- Exercise requirements
Your response should consist of the full data, set down exactly.

- Records supplied
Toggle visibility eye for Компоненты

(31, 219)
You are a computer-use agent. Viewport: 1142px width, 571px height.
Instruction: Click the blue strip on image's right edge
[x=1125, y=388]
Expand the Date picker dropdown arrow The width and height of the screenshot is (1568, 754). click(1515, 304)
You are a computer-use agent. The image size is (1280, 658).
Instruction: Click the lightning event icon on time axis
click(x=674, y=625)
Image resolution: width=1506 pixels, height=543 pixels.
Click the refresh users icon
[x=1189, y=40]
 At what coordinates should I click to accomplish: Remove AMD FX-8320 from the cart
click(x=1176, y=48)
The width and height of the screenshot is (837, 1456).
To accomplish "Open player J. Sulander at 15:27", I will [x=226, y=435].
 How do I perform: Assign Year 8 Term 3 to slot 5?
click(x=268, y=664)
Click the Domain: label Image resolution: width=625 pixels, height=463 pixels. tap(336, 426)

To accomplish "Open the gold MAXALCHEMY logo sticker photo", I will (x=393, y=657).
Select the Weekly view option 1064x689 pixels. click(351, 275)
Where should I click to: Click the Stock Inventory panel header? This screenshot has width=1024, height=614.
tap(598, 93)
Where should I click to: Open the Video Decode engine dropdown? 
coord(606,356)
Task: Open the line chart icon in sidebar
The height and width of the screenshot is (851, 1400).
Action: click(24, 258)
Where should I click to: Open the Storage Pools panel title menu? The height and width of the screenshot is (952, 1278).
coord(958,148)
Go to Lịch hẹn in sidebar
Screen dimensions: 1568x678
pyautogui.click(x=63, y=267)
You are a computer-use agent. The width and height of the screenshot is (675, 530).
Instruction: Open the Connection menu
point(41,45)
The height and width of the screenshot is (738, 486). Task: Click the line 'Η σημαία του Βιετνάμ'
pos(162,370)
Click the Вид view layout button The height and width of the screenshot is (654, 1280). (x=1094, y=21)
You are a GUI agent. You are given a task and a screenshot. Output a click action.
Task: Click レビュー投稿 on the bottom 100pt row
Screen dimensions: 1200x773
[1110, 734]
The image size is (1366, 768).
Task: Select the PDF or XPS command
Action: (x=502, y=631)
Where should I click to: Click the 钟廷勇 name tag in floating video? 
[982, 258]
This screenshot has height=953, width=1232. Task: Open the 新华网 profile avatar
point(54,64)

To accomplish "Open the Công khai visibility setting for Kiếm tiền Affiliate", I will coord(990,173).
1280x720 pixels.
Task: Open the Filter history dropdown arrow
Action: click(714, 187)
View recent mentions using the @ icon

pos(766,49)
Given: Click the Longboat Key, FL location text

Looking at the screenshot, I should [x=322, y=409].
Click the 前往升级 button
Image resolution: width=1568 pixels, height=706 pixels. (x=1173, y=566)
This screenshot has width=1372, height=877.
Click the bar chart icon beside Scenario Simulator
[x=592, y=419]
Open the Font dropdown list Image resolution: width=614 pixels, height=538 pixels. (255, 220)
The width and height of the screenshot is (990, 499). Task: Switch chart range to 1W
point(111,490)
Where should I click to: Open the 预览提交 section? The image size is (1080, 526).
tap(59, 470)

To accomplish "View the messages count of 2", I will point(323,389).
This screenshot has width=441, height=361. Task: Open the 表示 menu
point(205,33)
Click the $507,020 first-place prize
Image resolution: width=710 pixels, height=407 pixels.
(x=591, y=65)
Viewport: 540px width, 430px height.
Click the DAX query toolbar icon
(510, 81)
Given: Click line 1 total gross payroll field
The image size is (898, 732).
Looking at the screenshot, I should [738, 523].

- Exercise answer
Toggle visibility eye for Компоненты

(31, 219)
You are a computer-use agent. Viewport: 1142px width, 571px height.
Instruction: Click the blue strip on image's right edge
[x=1125, y=388]
Expand the Date picker dropdown arrow The width and height of the screenshot is (1568, 754). click(1515, 304)
You are a computer-use agent. The image size is (1280, 658).
Instruction: Click the lightning event icon on time axis
click(x=674, y=625)
Image resolution: width=1506 pixels, height=543 pixels.
Click the refresh users icon
[x=1189, y=40]
 At what coordinates should I click to accomplish: Remove AMD FX-8320 from the cart
click(x=1176, y=48)
The width and height of the screenshot is (837, 1456).
To accomplish "Open player J. Sulander at 15:27", I will [x=226, y=435].
 How do I perform: Assign Year 8 Term 3 to slot 5?
click(x=268, y=664)
Click the Domain: label Image resolution: width=625 pixels, height=463 pixels. tap(336, 426)

To accomplish "Open the gold MAXALCHEMY logo sticker photo", I will (x=393, y=657).
Select the Weekly view option 1064x689 pixels. click(351, 275)
Where should I click to: Click the Stock Inventory panel header? This screenshot has width=1024, height=614.
tap(598, 93)
Where should I click to: Open the Video Decode engine dropdown? 
coord(606,356)
Task: Open the line chart icon in sidebar
The height and width of the screenshot is (851, 1400).
Action: click(24, 258)
Where should I click to: Open the Storage Pools panel title menu? The height and width of the screenshot is (952, 1278).
coord(958,148)
Go to Lịch hẹn in sidebar
Screen dimensions: 1568x678
pyautogui.click(x=63, y=267)
You are a computer-use agent. The width and height of the screenshot is (675, 530).
Instruction: Open the Connection menu
point(41,45)
The height and width of the screenshot is (738, 486). Task: Click the line 'Η σημαία του Βιετνάμ'
pos(162,370)
Click the Вид view layout button The height and width of the screenshot is (654, 1280). (x=1094, y=21)
You are a GUI agent. You are given a task and a screenshot. Output a click action.
Task: Click レビュー投稿 on the bottom 100pt row
Screen dimensions: 1200x773
[1110, 734]
The image size is (1366, 768).
Task: Select the PDF or XPS command
Action: (x=502, y=631)
Where should I click to: Click the 钟廷勇 name tag in floating video? 
[982, 258]
This screenshot has height=953, width=1232. Task: Open the 新华网 profile avatar
point(54,64)

To accomplish "Open the Công khai visibility setting for Kiếm tiền Affiliate", I will coord(990,173).
1280x720 pixels.
Task: Open the Filter history dropdown arrow
Action: click(714, 187)
View recent mentions using the @ icon

pos(766,49)
Given: Click the Longboat Key, FL location text

Looking at the screenshot, I should [x=322, y=409].
Click the 前往升级 button
Image resolution: width=1568 pixels, height=706 pixels. (x=1173, y=566)
This screenshot has width=1372, height=877.
Click the bar chart icon beside Scenario Simulator
[x=592, y=419]
Open the Font dropdown list Image resolution: width=614 pixels, height=538 pixels. (255, 220)
The width and height of the screenshot is (990, 499). Task: Switch chart range to 1W
point(111,490)
Where should I click to: Open the 预览提交 section? The image size is (1080, 526).
tap(59, 470)

To accomplish "View the messages count of 2", I will point(323,389).
This screenshot has width=441, height=361. Task: Open the 表示 menu
point(205,33)
Click the $507,020 first-place prize
Image resolution: width=710 pixels, height=407 pixels.
(x=591, y=65)
Viewport: 540px width, 430px height.
Click the DAX query toolbar icon
(510, 81)
Given: Click line 1 total gross payroll field
The image size is (898, 732).
Looking at the screenshot, I should [738, 523].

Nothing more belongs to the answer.